La Cour de cassation a rendu son premier arrêt sur l’application de l’article L 336-2 CPI, l’un des articles introduit par la loi Création et Internet, qui permet aux ayants-droit d’agir afin de faire cesser ou prévenir une atteinte à leurs droits indépendamment de l’appréciation de la responsabilité.
Dans cette affaire, les producteurs de musique reprochaient à Google d’orienter les recherches des internautes vers des services proposant des téléchargements illicites de fichiers musicaux, via son outil de saisie semi-automatique « Google Suggest ». Le Syndicat des Editeurs Phonographiques (SNEP) avait ainsi constaté que lorsqu’un internaute saisissait le nom d’un artiste ou d’un album dans Google, le moteur de recherche associait ce nom à des services en ligne permettant le piratage.

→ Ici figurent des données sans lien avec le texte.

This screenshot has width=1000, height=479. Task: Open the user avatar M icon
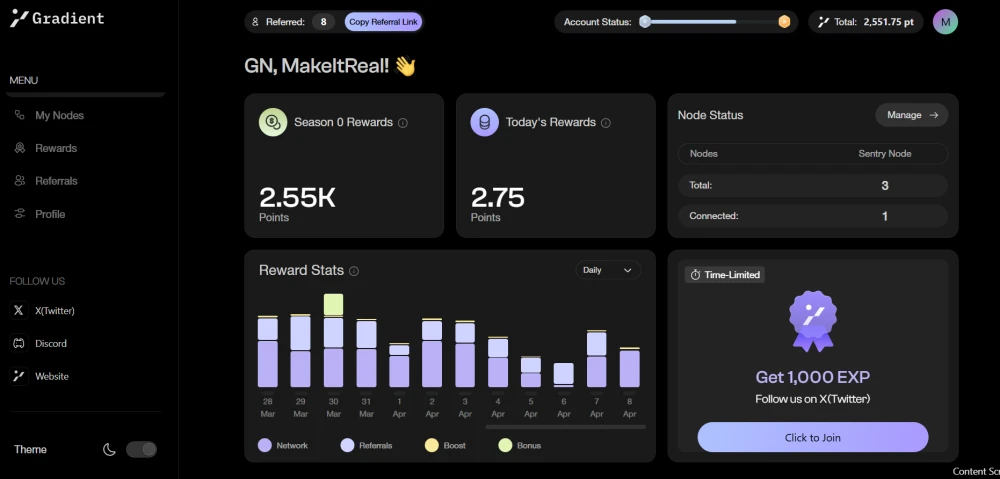click(x=945, y=22)
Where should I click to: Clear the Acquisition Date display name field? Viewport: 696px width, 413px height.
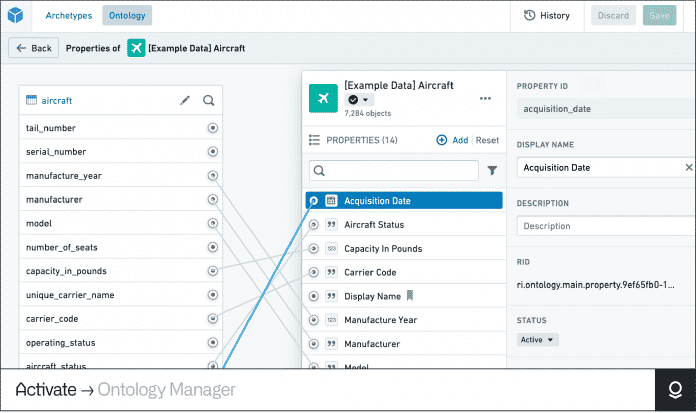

Le SNEP rappelait qu’aux termes de l’article L 336-2 du code de la propriété intellectuelle issu de la loi du 12 juin 2009, « En présence d’une atteinte à un droit d’auteur ou à un droit voisin occasionné par le contenu d’un service de communication au public en ligne,… le Tribunal de grande instance peut ordonner, toutes mesures propres à prévenir ou faire cesser une atteinte au droit d’auteur ou à un droit voisin, à l’encontre de toute personne susceptible de contribuer à y remédier » sans prendre en compte la responsabilité éventuelle et sans exiger que la mesure soit totalement efficace.

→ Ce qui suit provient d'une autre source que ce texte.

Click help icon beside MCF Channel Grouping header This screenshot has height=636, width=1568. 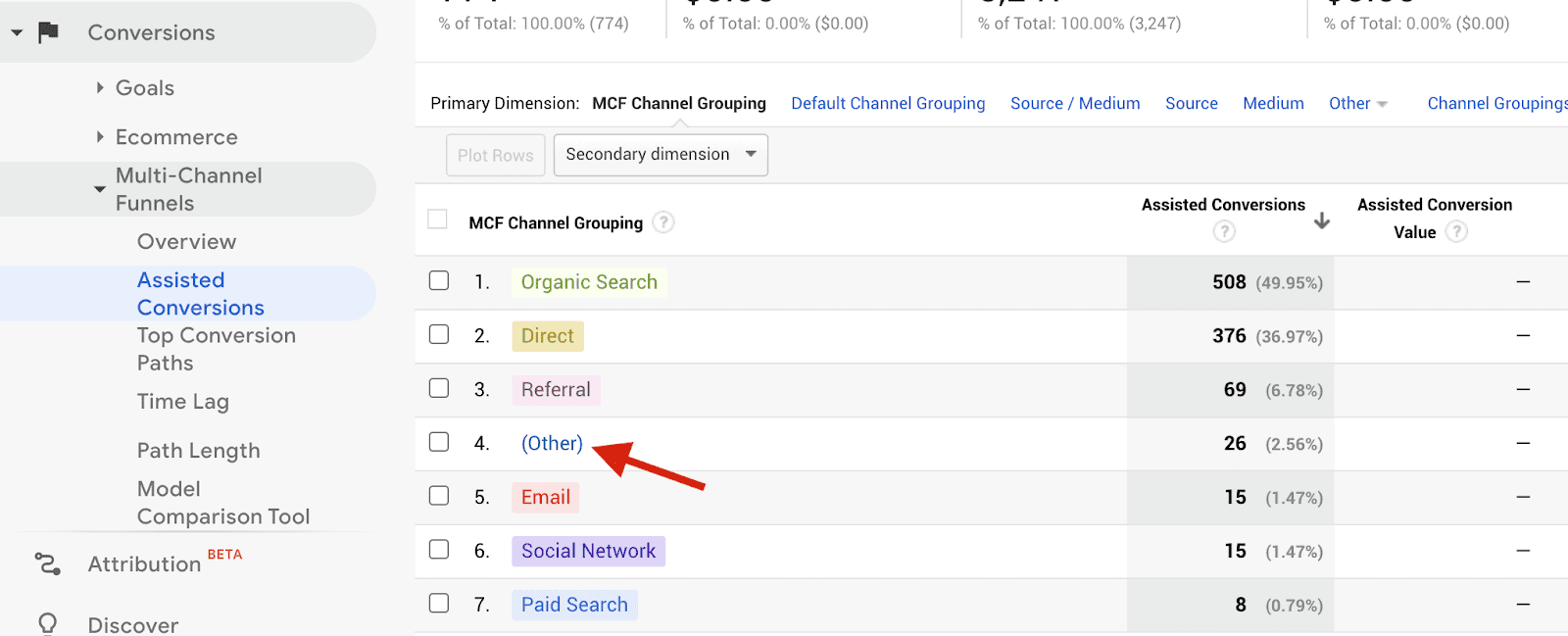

Statuant en la forme des référés, le Tribunal et la Cour d’appel de Paris, avaient rejeté les demandes visant à faire ordonner à Google Suggest la suppression des termes Torrent, Megaupload et Rapidshare des suggestions proposées.
Tout en admettant que la loi avait vocation à s’appliquer aux intermédiaires, fournisseurs d’accès ou moteur de recherche, la Cour avait retenu que les contenus illicites n’étaient pas accessibles sur le site du moteur de recherche et que celui-ci ne pouvait être tenu pour responsable des téléchargements illicites effectués par des internautes ; bien que, au Cours de la procédure, Google ait pris la décision de supprimer des suggestions les termes litigieux, la Cour retenait également que la suppression de la suggestion n’était pas de nature à empêcher le téléchargement illégal.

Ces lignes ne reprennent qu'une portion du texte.